I'm not sure it really has to be that way. Does it? What parts of the system do we keep, what parts to get rid of?

Escoffier is credited with the brigade system in most kitchens, specialized roles that define who does what where and when. And now there are kitchens where every cook learns every place, where they rotate out to the front of house and act as servers, even. But, as a specialized cook who would have a really hard time boning out a chicken, I kinda like that brigade. There is a tradition of cooking less and less as you move further up the scale, and I really don't like that one. I'd rather stay low, for now, and get my fingernails dirty. As for the screaming, the psychological damage, well, this industry is a pressure cooker and something has to weed out the bad veg. So what replaces that so that when you really need it, when it is your 23rd day in a row and tomorrow you feed a four course plated dinner to 600, you turn around and you have a staff there ready to go?

How do you get the passionate ones? And if you get them, is this how you keep them? Where is the line between practical, inspirational necessity and just stupid egotistical habit? I'm not sure what the answer is to that. I am scared of what such an answer would say about me and where I am right now. See, I've stayed with someone who may be on the wrong side of that line. Probably when I shouldn't have. Has that ruined me for the good kitchens? Will I even be able to recognize them or am I going to look for the wrong signs?

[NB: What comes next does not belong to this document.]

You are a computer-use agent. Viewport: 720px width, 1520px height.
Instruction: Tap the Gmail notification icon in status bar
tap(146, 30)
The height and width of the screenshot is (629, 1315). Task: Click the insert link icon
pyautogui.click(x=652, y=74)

Rather than spend my weekend thinking about it, I'll just cook.

Friday, April 4, 2008

Territorial marking among guest chefs.

Here's a thing I wasn't aware of until I became industry entrenched - there's a status thing among chefs. Not within an individual workplace, that is a hierarchy of which I was aware. I mean between the kind of work you do: caterers vs. hotel vs restaurant and that kind of nonsense. Each can have its own kind of disdain for the other among a certain caliber of chef. For some, your numbers mean everything - if you can't do a party for 1000 in one night without breaking a sweat, what good are you? Others will scoff, and say 1000 is right dandy a number but what does that say about your food? And a blessed few ignore both sides and just do the work. I like those kinds.

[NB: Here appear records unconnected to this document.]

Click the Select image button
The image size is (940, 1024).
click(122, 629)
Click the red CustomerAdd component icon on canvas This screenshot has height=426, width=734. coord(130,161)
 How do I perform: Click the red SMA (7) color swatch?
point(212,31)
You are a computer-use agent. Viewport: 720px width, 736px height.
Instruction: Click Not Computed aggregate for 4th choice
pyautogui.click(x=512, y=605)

I don't know if it is guest chef season right now or what. I do know that we've had our menus prepared for us by someone who has never ventured near our kitchens numerous times in the last week. It's kind of fascinating. The way it works for the events we do is fairly straightforward. Our Executive gets the menu from the guest chef. That statement makes it seem simple, but it's kind of like that string tied to a doorknob method of tooth extraction, from what I've seen. We order the products, sometimes with perplexity, we do the prep. The guest chef may or may not appear with direction and tweaking. We put the thing together, go to the event. Once again, possibly we get direction on plating, last minute changes and the like from the guest chef now that we are on site. We cook the food, we plate the food, we serve the food, and then the guest chef takes a bow. Success!

Now this is not true for every event or every guest chef. I've seen both ends of the spectrum - chefs who were so grateful and sincere in their work that they were a joy to have in the space. We made room for those chefs, gave up the line, shared secrets. The ones that only came in to criticize our work, scoff at our prep team as "mere" caterers and basically gum up the works? Well, of course they saw us at our worst - it was all they expected to see.

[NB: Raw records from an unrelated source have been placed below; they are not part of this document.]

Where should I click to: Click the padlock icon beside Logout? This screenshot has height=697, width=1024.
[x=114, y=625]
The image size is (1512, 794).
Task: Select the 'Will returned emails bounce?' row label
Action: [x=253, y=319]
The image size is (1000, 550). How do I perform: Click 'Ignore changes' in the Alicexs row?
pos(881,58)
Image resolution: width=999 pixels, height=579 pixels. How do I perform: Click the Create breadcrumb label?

If I ever have the opportunity to be a guest chef somewhere I hope I can remember this time and be the good kind of guest chef. I hope I will have a recipe that works as well for 800 as it does for 4; even better if I have the math done for 800 already. I hope I will communicate early and often with my needs and then stop making changes unless I have to well before the event takes place. I hope I consider the season when my menu is being served. And mostly, I hope I remember to thank everyone who helps me.

And if I don't remember those things, then I will not have become the chef I hope to be.